§ **Set tasks**:
1/ Decide whether each statement agrees with the article on Japan's nuclear fuel cycle. Answer yes or no for each, and quote the deciding words of the article exactly. (a) Before the accident, nuclear energy supplied electricity at a level of 30-35%. (b) The Monju reactor is located in Rokkasho-mura. (c) The Cabinet Meeting for the official decision was scheduled for mid-September.
2/ Quote the stretch of the article on Japan's nuclear fuel cycle from "Japan Cannot Abandon" through "50% by 2030.".

§ **Page**:
Japan Cannot Abandon her Nuclear Fuel Cycle! — A Critical Review of DPJ’s “Nuclear Zero” Policy
In the aftermath of the Fukushima accident
Confronted with the wide-spread popular resentment towards nuclear energy in the wake of the March 2011 severe accident, the Japanese government under the Democratic Party of Japan (DPJ) has taken steps to drastically reduce the country’s dependence upon nuclear energy: a base-load source of electricity at the level of 30-35% prior to the accident and even anticipated to grow up to 50% by 2030.
One and half year after the accident, at the end of summer 2012, the DPJ government all but decided to reduce nuclear energy down to 0% by the end of the 2030s. Moreover, the government all but decided to terminate the country’s nuclear fuel cycle program, meaning specifically the scrapping of the Reprocessing Plant in Rokkasho-mura (Aomori Prefecture) and the “Monju”, a prototype fast breeder reactor (FBR) under development in Tsuruga (Fukui Prefecture). In fact, they intended to take an official decision along these lines at a Cabinet Meeting scheduled in mid-October, in spite of fierce objection from the business circles spearheaded by the Nippon Keidanren and Japan Chamber of Commerce & Industry on the grounds that “0%” will seriously weaken the country’s international competitive power, thereby endangering its economy and industry struggling to recover from the “lost two decades” of stagnation.

§ **Information supplied**:
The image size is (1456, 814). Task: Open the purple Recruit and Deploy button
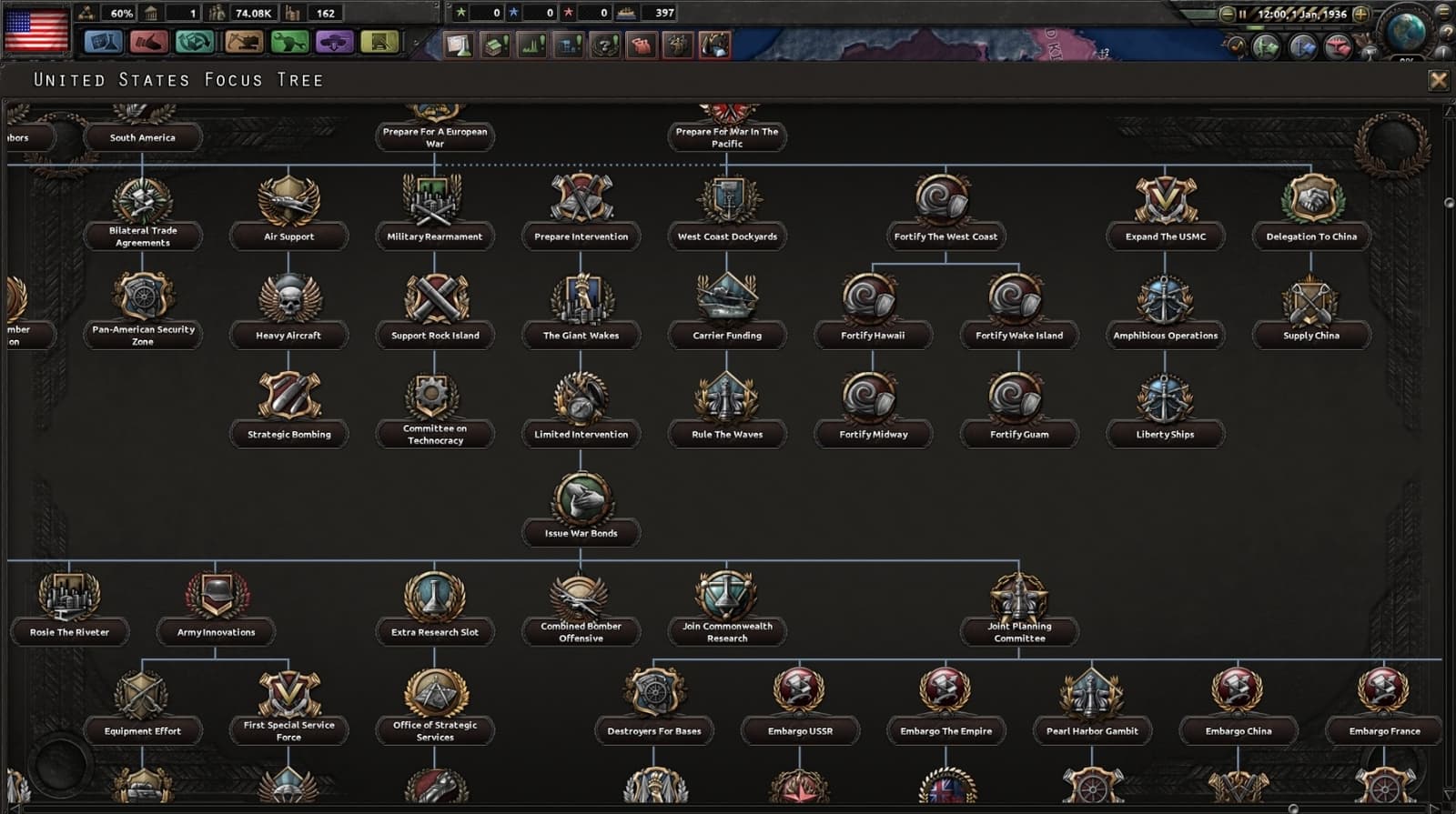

--

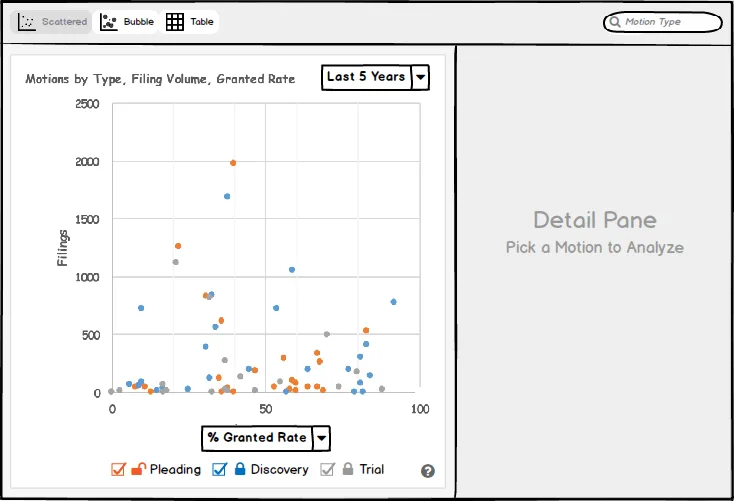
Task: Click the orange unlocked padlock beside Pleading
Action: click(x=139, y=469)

§ **The replies**:
1/
(a) Yes: "a base-load source of electricity at the level of 30-35% prior to the accident"
(b) No: "the “Monju”, a prototype fast breeder reactor (FBR) under development in Tsuruga (Fukui Prefecture)"
(c) No: "at a Cabinet Meeting scheduled in mid-October"

2/
Japan Cannot Abandon her Nuclear Fuel Cycle! — A Critical Review of DPJ’s “Nuclear Zero” Policy
In the aftermath of the Fukushima accident
Confronted with the wide-spread popular resentment towards nuclear energy in the wake of the March 2011 severe accident, the Japanese government under the Democratic Party of Japan (DPJ) has taken steps to drastically reduce the country’s dependence upon nuclear energy: a base-load source of electricity at the level of 30-35% prior to the accident and even anticipated to grow up to 50% by 2030.